* _Fragmento citado_
----

Estos temores de Zapata, expresados rudimentariamente, no
por ello dejaban de producir un ánimo valeroso y pertinaz dentro de sus hombres; y en el de los hombres que componían los grupos maderistas surianos. Esa mentalidad del Sur, desemejante a la norteña de México si tenía un alto porcentaje de testaruda y palurda, era en cambio una vivísima representación del alma indígena. De tal representación se originaban un aprecio y confianza que el mundo rural de Morelos y los estados circunvecinos otorgaban a Zapata.
Además, como consecuencia de la actitud definida de
Zapata se daba principio al localismo, y se advertía el problema, siempre creciente, de la desocupación en el campo, de manera que los hombres levantados en armas estaban complacidos de la firmeza de su jefe, puesto que éste procuraba solucionar un problema de tanta demanda como era la escasez de trabajo agrícola que se presentaba a la vista.
No desconoció Madero, desde su entrada triunfal a la ciudad
de México, que Zapata era individuo de voluntad personal y líder de los campesinos que tanto odio habían cobrado a la capital, y que por lo mismo era menester traer al zapatismo a la paz. Así, con modestia democrática y agilidad de caudillo político. Madero fue a Cuernavaca: y aquí después de hallar el
apoyo popular y revolucionario y de revistar las tropas zapatistas, trató a Zapata. Este era demasiado tímido y huraño para que Madero le comprendiese, sobre todo, porque de manera titubeante le ofreció el licenciamiento de su gente, así como le hizo saber los pleitos que, por cuestiones de mando en
Morelos, tenía con otros jefes revolucionarios surianos.

----

* _Datos sin procesar_
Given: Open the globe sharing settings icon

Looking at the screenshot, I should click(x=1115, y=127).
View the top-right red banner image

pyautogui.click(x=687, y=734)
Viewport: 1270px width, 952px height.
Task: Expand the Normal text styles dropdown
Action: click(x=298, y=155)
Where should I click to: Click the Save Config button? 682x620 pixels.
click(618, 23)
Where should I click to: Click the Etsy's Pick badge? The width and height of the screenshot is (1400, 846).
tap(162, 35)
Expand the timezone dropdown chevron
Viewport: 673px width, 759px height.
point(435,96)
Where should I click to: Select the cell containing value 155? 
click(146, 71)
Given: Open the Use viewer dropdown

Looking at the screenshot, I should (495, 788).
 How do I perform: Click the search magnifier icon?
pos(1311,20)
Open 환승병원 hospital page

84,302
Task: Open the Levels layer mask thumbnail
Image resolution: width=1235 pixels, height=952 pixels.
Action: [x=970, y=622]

----

* _Ejercicio 1_
Reproduce al pie de la letra el pasaje del texto sobre Zapata y Madero que se abre con las palabras que contienen "Estos temores de" y se cierra con "otorgaban a Zapata.".
* _Ejercicio 2_
Continúa el texto sobre Zapata y Madero a partir de su última oración.

* _Respuesta 1_
Estos temores de Zapata, expresados rudimentariamente, no
por ello dejaban de producir un ánimo valeroso y pertinaz dentro de sus hombres; y en el de los hombres que componían los grupos maderistas surianos. Esa mentalidad del Sur, desemejante a la norteña de México si tenía un alto porcentaje de testaruda y palurda, era en cambio una vivísima representación del alma indígena. De tal representación se originaban un aprecio y confianza que el mundo rural de Morelos y los estados circunvecinos otorgaban a Zapata.

* _Respuesta 2_
Madero volvió a la capital convencido de que el orden y la
paz reinarían en Morelos; ahora que no fue así. Los zapatistas no estaban dispuestos a rendir sus armas; y como el zapatismo apareciera amenazante como facción rebelde. Madero llamó a Zapata a la ciudad de México (Junio 29), donde el suriano confirmó sus propósitos de licenciar a su gente, aunque con la
promesa hecha por Madero de que el estado de Morelos quedaría guarnecido únicamente por maderistas.
Y así habría sido, de no ser que las altas autoridades
militares presentaron al presidente De la Barra un dictamen, en el cual, asegurando que dejar abiertas las puertas al sur de la ciudad de México, significaba una amenaza tanto a la seguridad y tranquilidad de la capital como a la seguridad y tranquilidad nacional, consideraban necesario mantener la permanencia del ejército federal en el estado de Morelos.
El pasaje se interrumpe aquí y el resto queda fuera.